My friend the surgeon, finding that he could do no more—that he had, perhaps, patients enough elsewhere—suggested, ere he departed, that she might be put into one of the kabitkas of the ambulance corps; but, as he assured me that she could not live above an hour, I despatched Stapylton to explain the matter to Colonel Beverley; and in a few minutes he returned with Pitblado, Lanty O'Regan, my groom, and four other lancers and our horses, and with permission for me "to look after my sick friend; but, at all risks, not to be ten minutes' march behind the rear guard, as General Bosquet's division was already advancing rapidly on our right flank, and the French sister might be more properly handed over to her own people."
We lifted her into the olive thicket, out of the way of the passing troops; for already our advanced guard, under Lord Cardigan—"Prince Albert's Own," with their blue jackets and scarlet pelisses covered with glittering lace, and the 13th Light Dragoons—were once more splashing through the Bulganak, laughing and joking merrily, as if it were a fox that was to break cover in the Lincolnshire fens, and not the hordes of the southern and western Russias that were before them. By means of three barrel-hoops and a horse-sheet, we improvised something like that which the French term a day-tent, to hide her and her sufferings. Then the idea occurred to me as to what I could do if she survived beyond the time allotted to us by the colonel. Could I leave her in that wild place to die alone, and to lie unburied, save by the wolves and birds of prey? Alas! a very brief time now resolved all my doubts and fears. A little way apart from us, a silent and sympathetic group, my seven lancers stood, each by his horse's head, leaning on his lance, and awaiting me. If they conversed, it was in half whispers, for they sincerely pitied the girl, those French sisters of charity being the admiration of the whole army. I was bathing her lips with some diluted brandy, when she fully, and for the first time, recognised me. Then a little smile of joy passed over her ghastly face, and she began to speak, painfully, huskily, and at long intervals.

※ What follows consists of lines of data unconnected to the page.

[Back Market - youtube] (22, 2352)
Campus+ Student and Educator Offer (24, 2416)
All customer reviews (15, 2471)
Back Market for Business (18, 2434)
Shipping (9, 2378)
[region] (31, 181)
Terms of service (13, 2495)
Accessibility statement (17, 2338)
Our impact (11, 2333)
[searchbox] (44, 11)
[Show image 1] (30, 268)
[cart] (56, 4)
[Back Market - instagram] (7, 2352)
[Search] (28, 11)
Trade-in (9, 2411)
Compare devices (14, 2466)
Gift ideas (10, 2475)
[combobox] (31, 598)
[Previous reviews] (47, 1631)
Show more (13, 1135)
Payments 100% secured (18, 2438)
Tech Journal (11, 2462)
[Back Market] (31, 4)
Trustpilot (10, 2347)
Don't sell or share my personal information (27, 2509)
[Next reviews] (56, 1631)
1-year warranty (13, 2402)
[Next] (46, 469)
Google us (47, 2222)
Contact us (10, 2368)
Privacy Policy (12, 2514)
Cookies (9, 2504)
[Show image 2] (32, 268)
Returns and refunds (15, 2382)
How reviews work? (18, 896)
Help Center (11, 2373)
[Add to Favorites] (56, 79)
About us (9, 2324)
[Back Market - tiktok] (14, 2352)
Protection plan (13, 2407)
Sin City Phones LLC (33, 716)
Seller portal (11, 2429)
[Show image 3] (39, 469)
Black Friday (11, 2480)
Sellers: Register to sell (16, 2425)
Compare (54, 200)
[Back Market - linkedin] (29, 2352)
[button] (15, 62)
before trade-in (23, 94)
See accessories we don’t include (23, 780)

"It is my turn now; but I am dying, you see, mon frère," said she, "dying. Many of my sisters have died in the camp—but—but few thus."
"Few, indeed," said I, in a low, sad voice.
"In ardent prayers for the repose of my soul you find no solace. I say not this upbraidingly, yet the mortuary chants of the 'Dies Iræ' and the 'De Profundis' will never be said for me, because I die—die thus!" she said, in a low and piercing voice, as she closed her eyes.